The program will read words from two text files. (You can ask the user for the file names, or you can get the file names from command line arguments, but please do not hard code them into the file!) Read the words from one file, convert them to lower case, and put them into a HashSet <String>. Read the words from the other file into another HashSet <String>. A word is defined to be a sequence of ASCII letters, possibly with embedded apostrophes as in the words o'clock and shouldn't've. You can read words easily using a Scanner, provided you change the delimiter that is used by the Scanner to separate tokens. Here is a command that you can use to set a Scanner, scanr, to read words from the file and discard everything else:
scanr.useDelimiter("('*[^a-zA-Z']'*|''+|^'|'$)+");
(It took me significantly longer to write and debug the regular expression in this command than it did to write the rest of the program. You can copy-and-paste it from the PDF of this assignment on line.)

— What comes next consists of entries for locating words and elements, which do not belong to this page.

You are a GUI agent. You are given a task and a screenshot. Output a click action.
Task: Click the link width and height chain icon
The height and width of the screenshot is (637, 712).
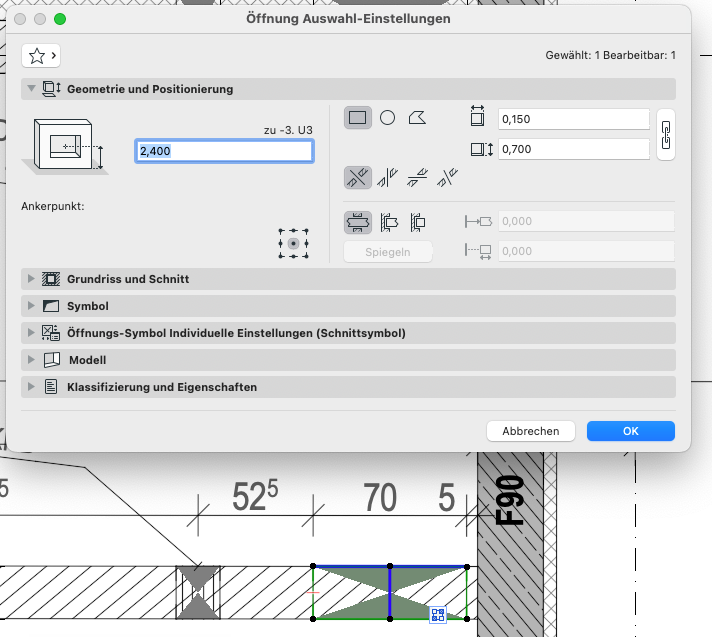(x=666, y=134)
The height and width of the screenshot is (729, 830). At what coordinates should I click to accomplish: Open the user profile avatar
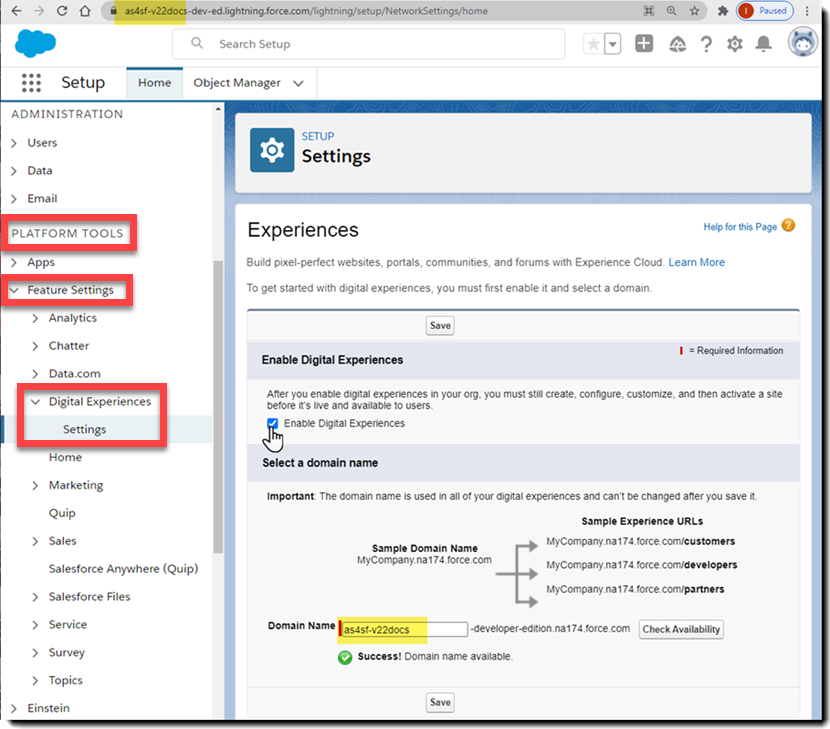click(802, 44)
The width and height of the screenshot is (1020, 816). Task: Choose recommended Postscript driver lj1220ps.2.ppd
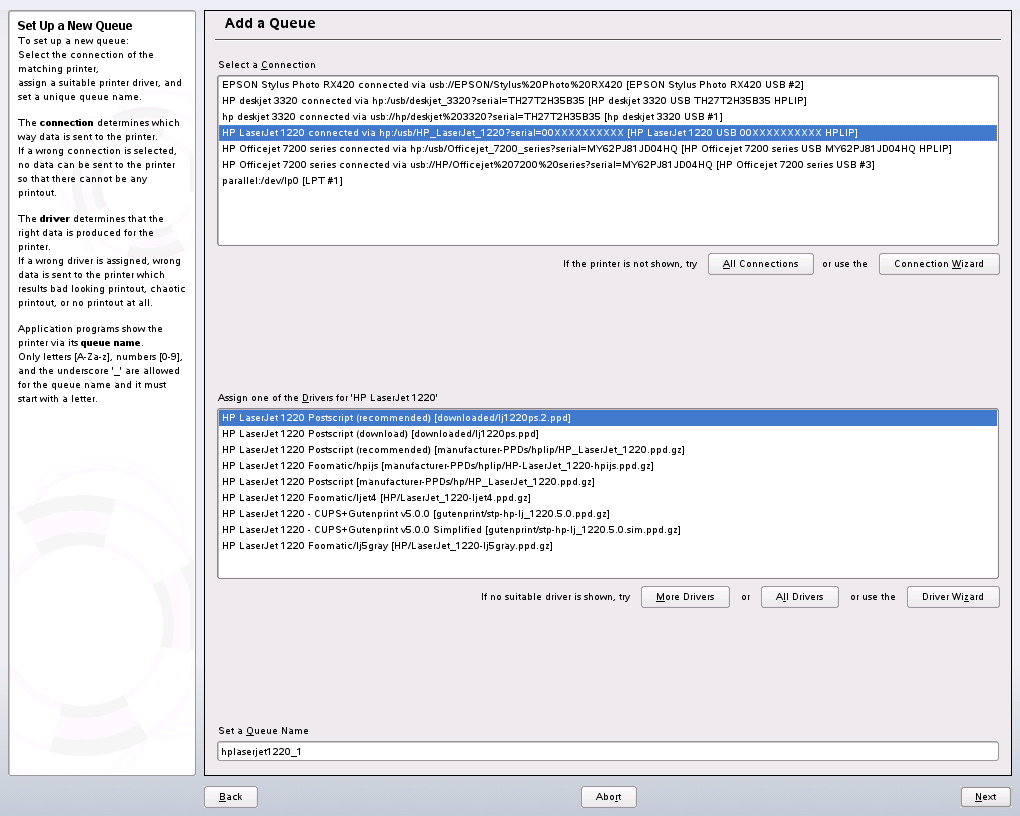click(396, 418)
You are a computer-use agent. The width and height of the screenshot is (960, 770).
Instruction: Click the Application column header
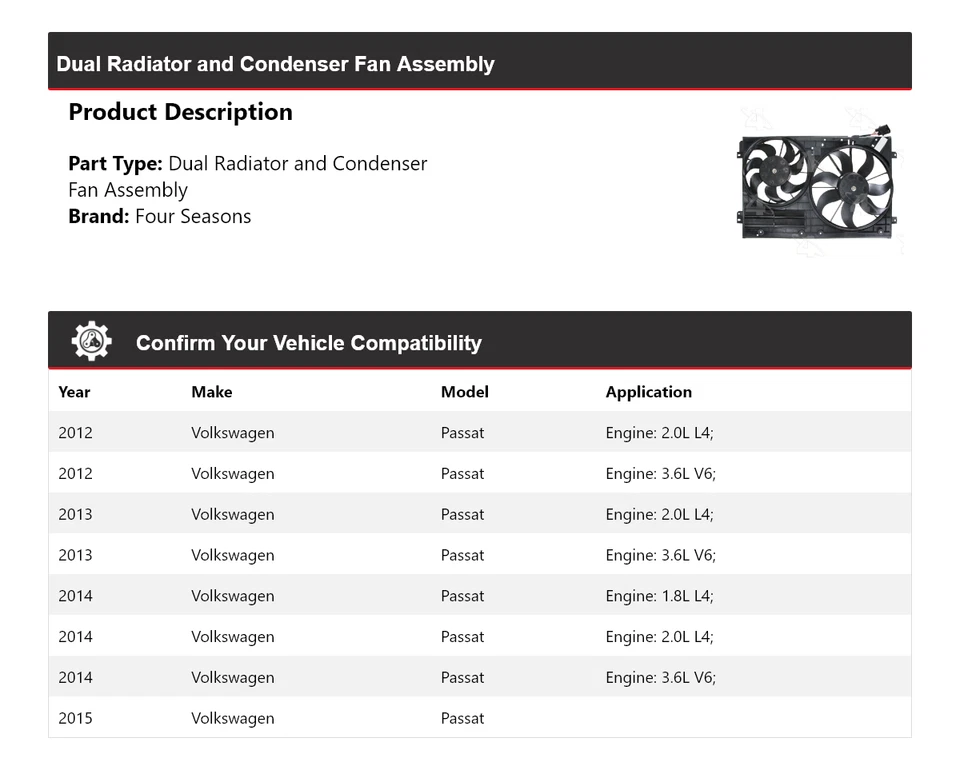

Now that you have the two hashsets, your goal is to answer the following questions: How many unique words were found in each file? How many words were present in the first file that were not in the second file? How many words were present in the second file that were not in the first file? Putting all the words from the two files together, how many unique words were there in both files combined? (You can answer all of these questions using the HashSet API, without writing any loops.)
To make things a little more interesting, you might want to try your program on some of the files in /classes/cs327/books, which contain the full text of several classic (out-of-copyright) books. For example, here is the output from my program when it compared Jane Austin's Pride and Prejudice to Mark Twain's Huckleberry Finn:
File 'books/austin.txt' contains 6346 unique words. File 'books/twain.txt' contains 6089 unique words.
'books/austin.txt' contains 4213 words that are not in 'books/twain.txt'. 'books/twain.txt' contains 3956 words that are not in 'books/austin.txt'. Together, 'books/austin.txt' and 'books/twain.txt'
contain a total of 10302 different words.
Question 5. This problem is not required. You can do it for a little extra credit. The program in the preceding problem could have used a TreeSet instead of a hash set, but you would usually do that only if you are interested in processing the contents of the set in alphabetical order, and you would expect the TreeSet version of the program to require more time. How much more? Write a program to find out, using the System.nanoTime method that was used in problem 1 above. (Your program will have to do enough processing to take a significant amount of time.) Turn in a printout of your program and report on your results.